In the course of this period the Parrott rose to an altitude, indicated by the barograph at Lanyard's elbow, of more than half a mile. Below, the Channel fog spread itself out like a sea of milk, slowly churning.
Staring down in fascination, Lanyard told himself gravely: "Blue water
below that, my friend!"
It seemed difficult to credit the fact that they had made the flight from Paris in so short a time.
By his reckoning—a very rough one—the Parrott was then somewhere off
Dieppe: it ought to pick up England, in such case, not far from
Brighton. If only one could see…!
By bending forward a little and staring past the aviator Lanyard could catch a glimpse of Lucy Shannon.
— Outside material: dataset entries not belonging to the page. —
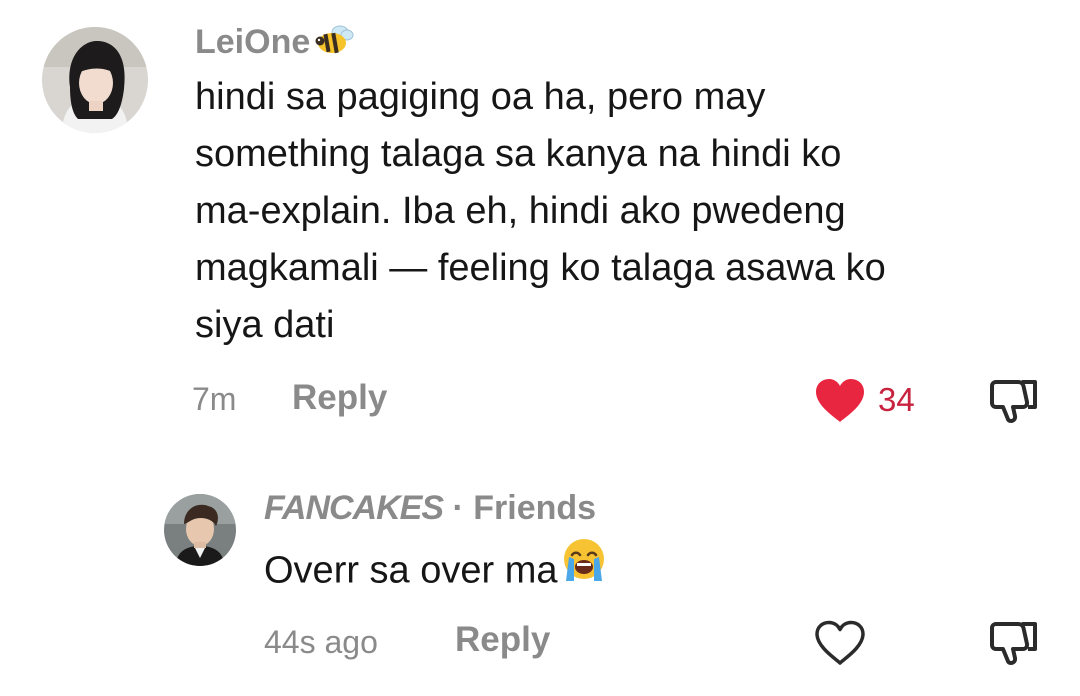 This screenshot has width=1080, height=696. What do you see at coordinates (354, 508) in the screenshot?
I see `username-text: FANCAKES` at bounding box center [354, 508].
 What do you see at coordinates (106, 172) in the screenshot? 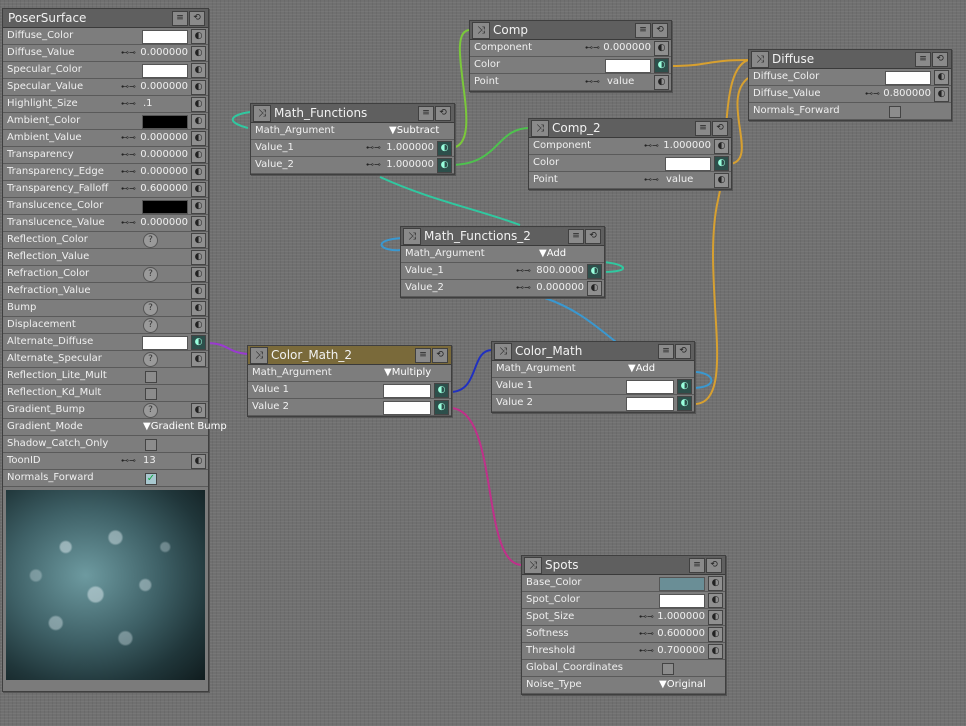
I see `row-transparency-edge: Transparency_Edge ⊷⊸ 0.000000 ◐` at bounding box center [106, 172].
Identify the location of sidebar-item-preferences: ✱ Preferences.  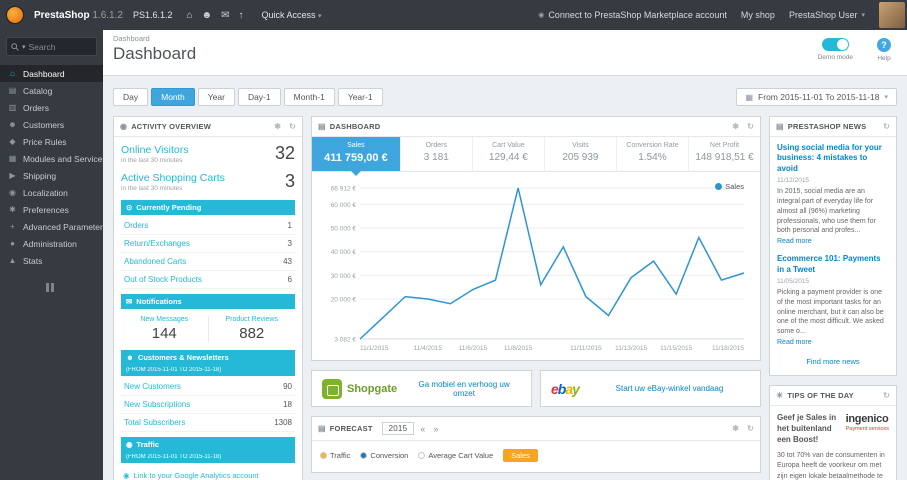
(52, 210).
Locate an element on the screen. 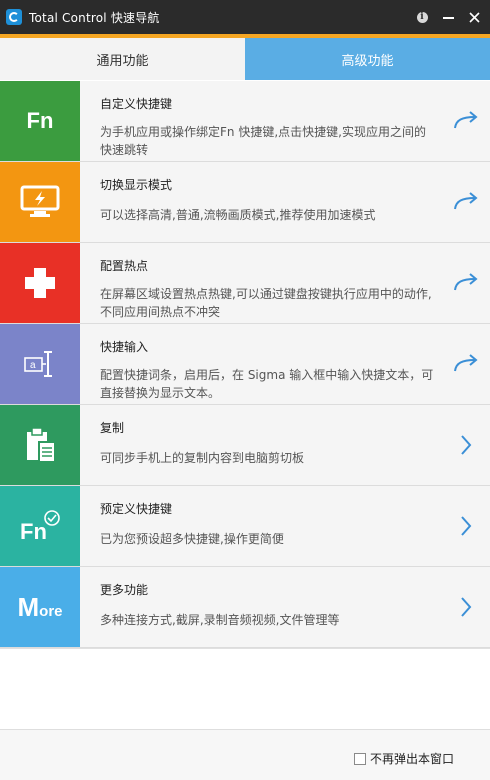  tile-copy is located at coordinates (40, 445).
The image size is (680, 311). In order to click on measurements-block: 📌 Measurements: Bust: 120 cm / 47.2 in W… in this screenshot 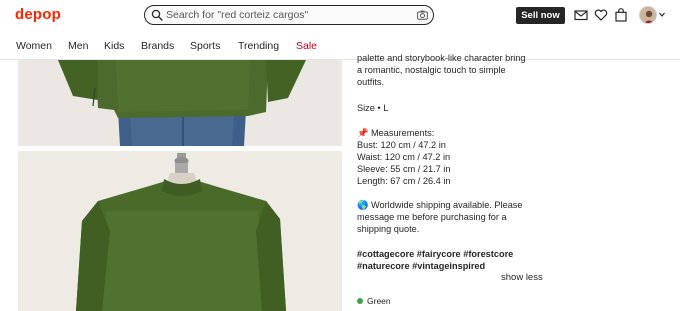, I will do `click(457, 157)`.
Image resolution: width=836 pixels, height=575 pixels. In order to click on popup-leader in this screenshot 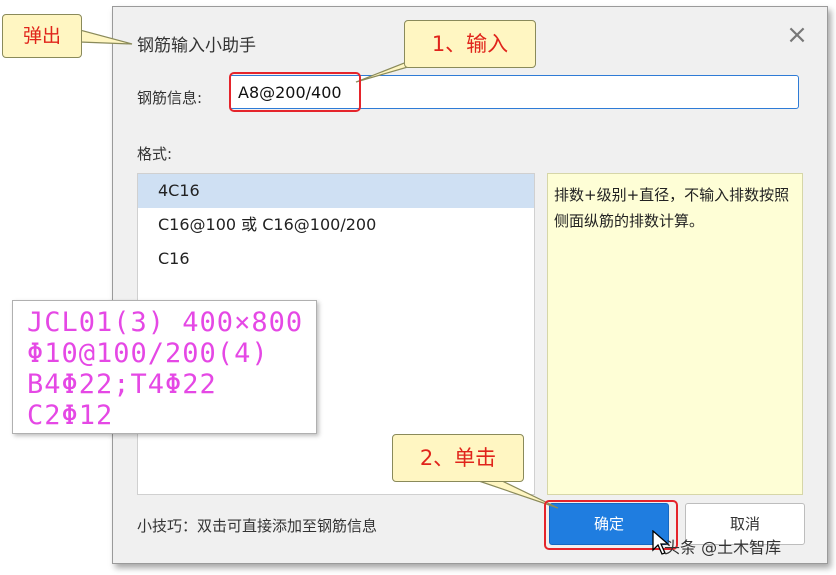, I will do `click(106, 37)`.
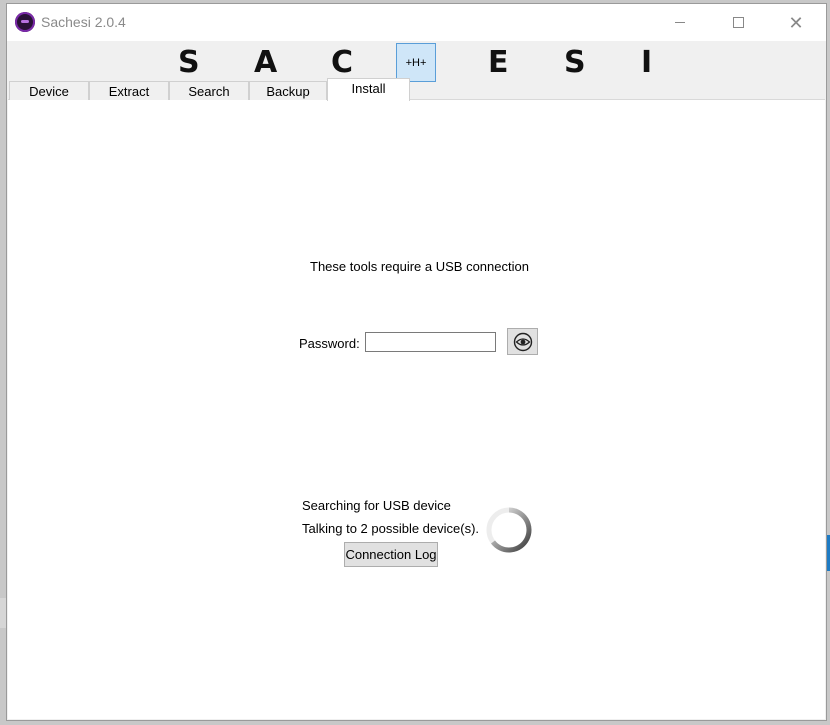 The height and width of the screenshot is (725, 830). Describe the element at coordinates (647, 62) in the screenshot. I see `banner-letter-i: I` at that location.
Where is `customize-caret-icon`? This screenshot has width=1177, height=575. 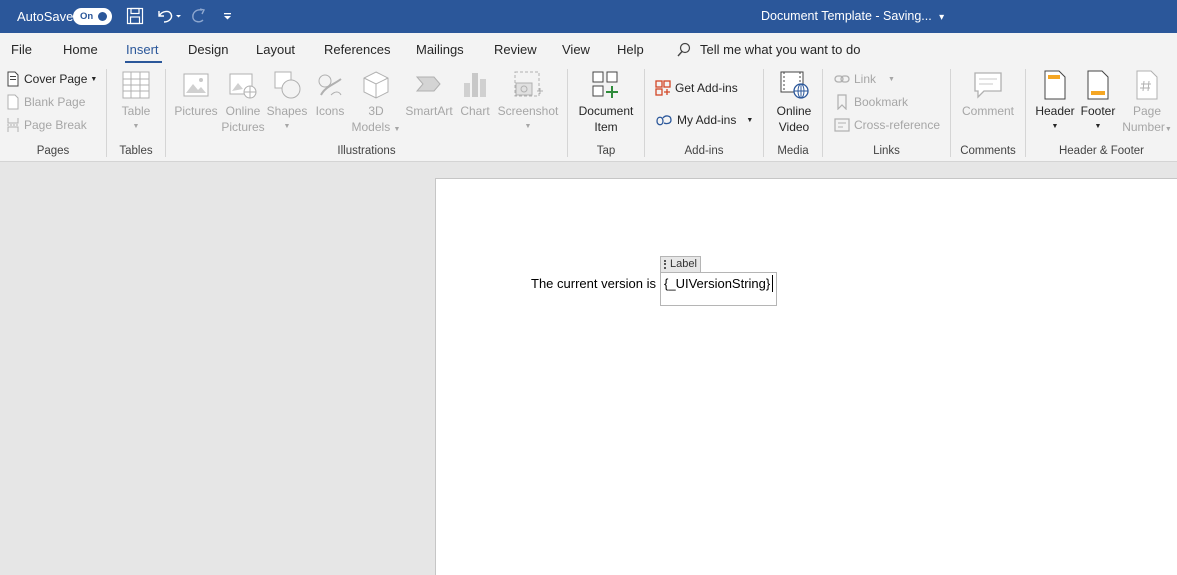 customize-caret-icon is located at coordinates (228, 16).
Though all her beauty and grace of person were lost in the clumsy swaddling of her makeshift costume, she seemed to be comfortable enough; and the rushing air, keen with the chill of that great altitude, moulded her wind-veil precisely to the exquisite contours of her face and stung her firm cheeks until they glowed with a rare fire that even that thick dark mesh could not wholly quench.
The sun crept above the floor of mist, played upon it with iridescent rays, shot it through and through with a warm, pulsating glow like that of a fire opal, and suddenly turned it to a tumbled sea of gold which, apparently boundless, baffled every effort to surmise their position, whether they were above land or sea.
None the less Lanyard's rough and rapid calculations persuaded him that they were then about Mid-Channel.